When asbestos tiles are present in a building, there is not a great danger of exposure, as long as the tiles are intact. While they were very dangerous when manufactured and installed, once in place, they do not pose a substantial risk of giving off fibers. When asbestos tiles are broken or otherwise crumbled, they can become friable, and they are very like to emit asbestos-containing fibers. Due to the natural flame and heat resistance properties of asbestos and asbestos products, it is not likely that an ordinary fire would effectively destroy the fibers and prevent exposure.
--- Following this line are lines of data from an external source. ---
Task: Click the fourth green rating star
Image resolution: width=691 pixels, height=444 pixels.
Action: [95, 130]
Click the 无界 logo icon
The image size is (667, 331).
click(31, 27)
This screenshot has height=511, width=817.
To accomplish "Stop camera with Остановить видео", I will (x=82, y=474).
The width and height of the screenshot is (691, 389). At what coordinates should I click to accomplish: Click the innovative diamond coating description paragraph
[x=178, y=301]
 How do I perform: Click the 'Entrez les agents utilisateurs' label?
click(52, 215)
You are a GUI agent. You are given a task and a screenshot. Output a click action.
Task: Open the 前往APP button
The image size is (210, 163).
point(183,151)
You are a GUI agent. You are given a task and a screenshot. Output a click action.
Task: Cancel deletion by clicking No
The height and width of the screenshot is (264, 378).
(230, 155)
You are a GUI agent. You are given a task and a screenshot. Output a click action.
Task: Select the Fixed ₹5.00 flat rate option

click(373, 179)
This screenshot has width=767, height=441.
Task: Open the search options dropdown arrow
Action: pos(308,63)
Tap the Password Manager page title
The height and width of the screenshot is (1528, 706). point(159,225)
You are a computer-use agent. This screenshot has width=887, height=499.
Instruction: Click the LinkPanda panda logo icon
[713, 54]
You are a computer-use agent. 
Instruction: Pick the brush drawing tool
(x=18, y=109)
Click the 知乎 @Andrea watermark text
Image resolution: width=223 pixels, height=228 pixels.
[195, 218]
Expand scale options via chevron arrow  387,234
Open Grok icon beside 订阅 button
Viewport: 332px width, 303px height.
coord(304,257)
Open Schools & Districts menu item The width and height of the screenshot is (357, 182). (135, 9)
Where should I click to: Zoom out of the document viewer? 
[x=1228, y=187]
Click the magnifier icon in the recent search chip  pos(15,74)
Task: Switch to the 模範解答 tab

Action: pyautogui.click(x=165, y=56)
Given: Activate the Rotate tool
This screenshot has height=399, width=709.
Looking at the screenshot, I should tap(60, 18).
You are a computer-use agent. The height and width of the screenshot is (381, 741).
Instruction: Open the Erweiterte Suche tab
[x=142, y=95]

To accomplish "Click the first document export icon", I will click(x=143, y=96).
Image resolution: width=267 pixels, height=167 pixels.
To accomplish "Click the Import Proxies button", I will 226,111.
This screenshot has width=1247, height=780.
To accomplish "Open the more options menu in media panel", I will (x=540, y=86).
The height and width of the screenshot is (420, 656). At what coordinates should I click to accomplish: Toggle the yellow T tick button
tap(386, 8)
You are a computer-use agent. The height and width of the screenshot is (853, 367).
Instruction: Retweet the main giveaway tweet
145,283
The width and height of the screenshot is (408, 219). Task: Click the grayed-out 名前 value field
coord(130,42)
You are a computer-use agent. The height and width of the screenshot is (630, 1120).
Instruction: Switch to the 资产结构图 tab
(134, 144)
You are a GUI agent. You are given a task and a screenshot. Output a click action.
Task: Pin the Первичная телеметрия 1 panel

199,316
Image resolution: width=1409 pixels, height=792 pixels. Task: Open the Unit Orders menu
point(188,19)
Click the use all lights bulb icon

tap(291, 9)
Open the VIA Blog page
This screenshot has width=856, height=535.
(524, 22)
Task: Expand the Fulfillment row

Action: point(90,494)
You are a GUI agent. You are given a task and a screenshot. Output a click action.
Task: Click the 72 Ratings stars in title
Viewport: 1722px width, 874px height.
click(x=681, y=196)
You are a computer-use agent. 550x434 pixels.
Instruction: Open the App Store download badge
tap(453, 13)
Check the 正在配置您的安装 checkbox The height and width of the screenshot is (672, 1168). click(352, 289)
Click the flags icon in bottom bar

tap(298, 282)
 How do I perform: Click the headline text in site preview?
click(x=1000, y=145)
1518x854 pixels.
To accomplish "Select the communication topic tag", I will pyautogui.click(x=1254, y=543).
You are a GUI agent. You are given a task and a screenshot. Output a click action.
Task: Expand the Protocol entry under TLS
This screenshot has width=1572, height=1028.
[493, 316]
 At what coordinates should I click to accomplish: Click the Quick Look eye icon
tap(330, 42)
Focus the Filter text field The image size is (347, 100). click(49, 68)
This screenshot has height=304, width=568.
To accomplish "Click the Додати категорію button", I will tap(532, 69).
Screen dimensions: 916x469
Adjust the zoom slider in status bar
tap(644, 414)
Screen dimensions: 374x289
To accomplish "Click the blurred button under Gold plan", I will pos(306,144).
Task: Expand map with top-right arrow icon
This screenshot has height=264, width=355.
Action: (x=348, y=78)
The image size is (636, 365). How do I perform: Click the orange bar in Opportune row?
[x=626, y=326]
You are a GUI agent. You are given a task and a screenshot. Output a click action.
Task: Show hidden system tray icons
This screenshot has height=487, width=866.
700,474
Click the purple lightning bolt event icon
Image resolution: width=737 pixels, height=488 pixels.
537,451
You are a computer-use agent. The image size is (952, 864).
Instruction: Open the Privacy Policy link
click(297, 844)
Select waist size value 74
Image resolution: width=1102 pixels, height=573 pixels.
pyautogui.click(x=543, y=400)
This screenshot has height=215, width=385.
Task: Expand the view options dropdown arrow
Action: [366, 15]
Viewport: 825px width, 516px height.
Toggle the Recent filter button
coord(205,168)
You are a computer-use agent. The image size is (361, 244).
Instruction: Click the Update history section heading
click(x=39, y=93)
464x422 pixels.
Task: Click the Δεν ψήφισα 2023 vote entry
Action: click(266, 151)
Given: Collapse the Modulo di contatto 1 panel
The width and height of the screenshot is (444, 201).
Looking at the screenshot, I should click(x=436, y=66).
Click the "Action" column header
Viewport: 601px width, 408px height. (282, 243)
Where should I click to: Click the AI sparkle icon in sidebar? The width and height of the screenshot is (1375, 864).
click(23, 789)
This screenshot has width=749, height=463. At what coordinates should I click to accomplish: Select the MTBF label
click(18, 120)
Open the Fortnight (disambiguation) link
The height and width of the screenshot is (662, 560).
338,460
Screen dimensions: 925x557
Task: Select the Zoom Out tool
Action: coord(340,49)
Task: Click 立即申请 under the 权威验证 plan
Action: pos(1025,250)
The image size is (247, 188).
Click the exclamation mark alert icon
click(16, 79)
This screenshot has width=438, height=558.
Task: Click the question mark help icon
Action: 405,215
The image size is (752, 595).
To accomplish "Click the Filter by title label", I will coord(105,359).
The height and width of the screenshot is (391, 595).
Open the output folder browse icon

The proper abatement process, handled by certified professionals, would require the area around the job site to be covered to prevent exposure, and the material would also have to be wet to prevent excess dust from entering the air. Asbestos waste is then packed into approved plastic containers and sealed, so they can be taken to an approved hazardous waste disposal facility.
If you or a loved one is diagnosed with mesothelioma in Boston, call for a free and confidential appointment at 1-888-367-2900.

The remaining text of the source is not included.